The Indian Computer Emergency Response Team (CERT-In), under the Ministry of Electronics and Information Technology, has issued a high-severity cybersecurity alert for Google Chrome users across India.
The warning highlights multiple vulnerabilities that could allow remote attackers to steal sensitive data, bypass security protections, and gain unauthorised access to targeted systems.
The advisory, released on October 30, 2025, cautions that the vulnerabilities affect Google Chrome for desktop users on Windows, macOS, and Linux platforms.
What Is the Threat?
According to CERT-In, several vulnerabilities have been found in Google Chrome’s core components, including the V8 JavaScript engine, Autofill, Extensions, and Omnibox. These flaws could enable attackers to:
-
Execute arbitrary code remotely
-
Escalate privileges
-
Bypass security restrictions
-
Disclose sensitive information
-
Launch spoofing or phishing attacks
CERT-In notes that the vulnerabilities stem from multiple technical issues such as:
-
Type Confusion in V8
-
Inappropriate implementation in V8, Extensions, and Autofill
-
Race conditions in Storage and V8
-
Policy bypass in Extensions
-
Use-after-free and out-of-bounds read errors in PageInfo, Ozone, and WebXR
-
Incorrect security handling in Fullscreen UI, SplitView, and Omnibox
These issues could potentially allow a remote attacker to compromise a system, making it critical for users to update immediately.
Who Is at Risk?
Users running the following versions of Google Chrome are affected:
-
Linux: Versions prior to 142.0.7444.59
-
Windows and macOS: Versions prior to 142.0.7444.59/60
-
Mac: Versions prior to 142.0.7444.60
CERT-In has advised that all individual users, organisations, and IT administrators verify their browser version and take immediate action to secure their systems.
What Should You Do? (Security Fix)
CERT-In has strongly urged users to update Google Chrome immediately to the latest version released by Google.
Steps to update Chrome on Windows or macOS:
-
Open Google Chrome.
-
Click the three-dot menu (top right corner).
-
Navigate to Settings → About Chrome.
-
Chrome will automatically check for updates and install them.
-
Restart your browser to complete the update.

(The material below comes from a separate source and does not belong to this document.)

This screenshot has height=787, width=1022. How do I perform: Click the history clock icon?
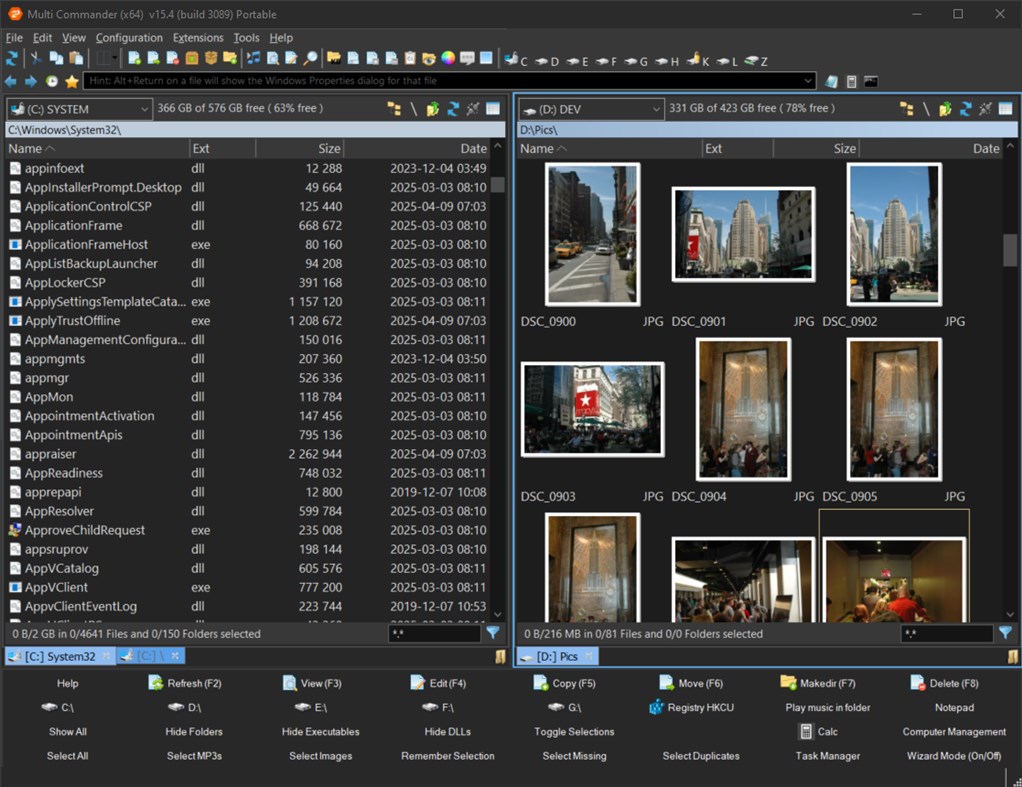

For Linux users, update Chrome through your package manager or via Google’s official Linux repository.
Why It Matters
Google Chrome remains one of the most widely used web browsers globally, with over a billion active users. Given its popularity in India, these vulnerabilities pose a nationwide cybersecurity risk. Updating to the patched version ensures protection against remote exploitation, data theft, and system compromise.